Lebih lanjut, KontraS mencatat bahwa anak sering kali menjadi korban penyiksaan oleh aparat kepolisian, baik untuk mendapatkan pengakuan maupun sebagai bentuk penghukuman. Dimas menegaskan bahwa ada inkonsistensi dalam pernyataan dan tindakan kepolisian, termasuk upaya intimidasi terhadap pendamping hukum, keluarga, dan saksi.
“Kami melihat upaya tindakan menghalang-halangi pengungkapan kebenaran bagi keadilan keluarga korban. Ada kejanggalan dalam situasi jenazah AM dengan otopsi menyeluruh untuk menutupi fakta hukum sebenarnya,” jelas Dimas.

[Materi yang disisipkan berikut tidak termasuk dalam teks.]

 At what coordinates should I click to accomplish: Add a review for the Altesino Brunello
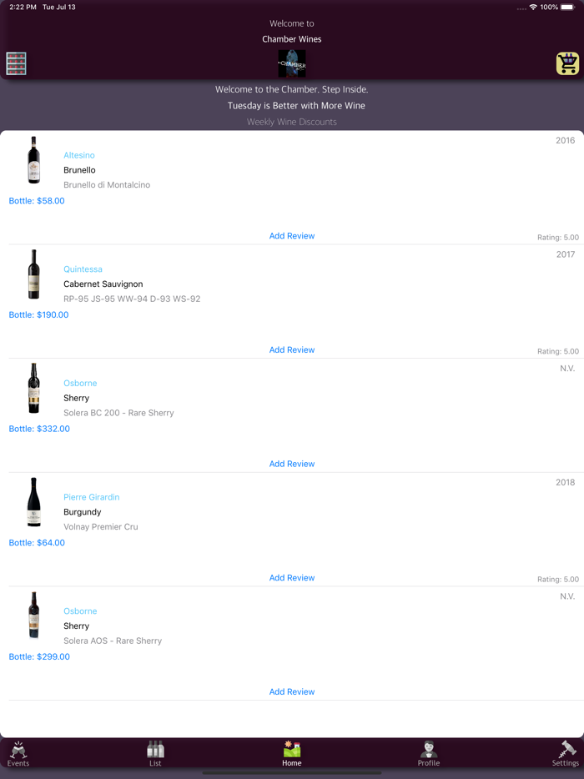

KontraS juga mengkritik langkah-langkah yang diambil oleh Kapolda dan jajaran kepolisian dalam investigasi kasus ini. Dimas menyoroti bahwa tidak ada komitmen yang jelas dari kepolisian untuk menindak 17 anggota yang terlibat dalam penyiksaan ini. Menurutnya, ketidaktransparanan ini mencoreng citra Polri dan menimbulkan kesan bahwa tindakan hukum hanya sekadar formalitas.
“Polri tidak profesional karena upaya hukum yang tidak transparan dan rekayasa fakta di lapangan. Intimidasi dan teror terhadap saksi dan keluarga korban sangat berbahaya,” tegas Dimas.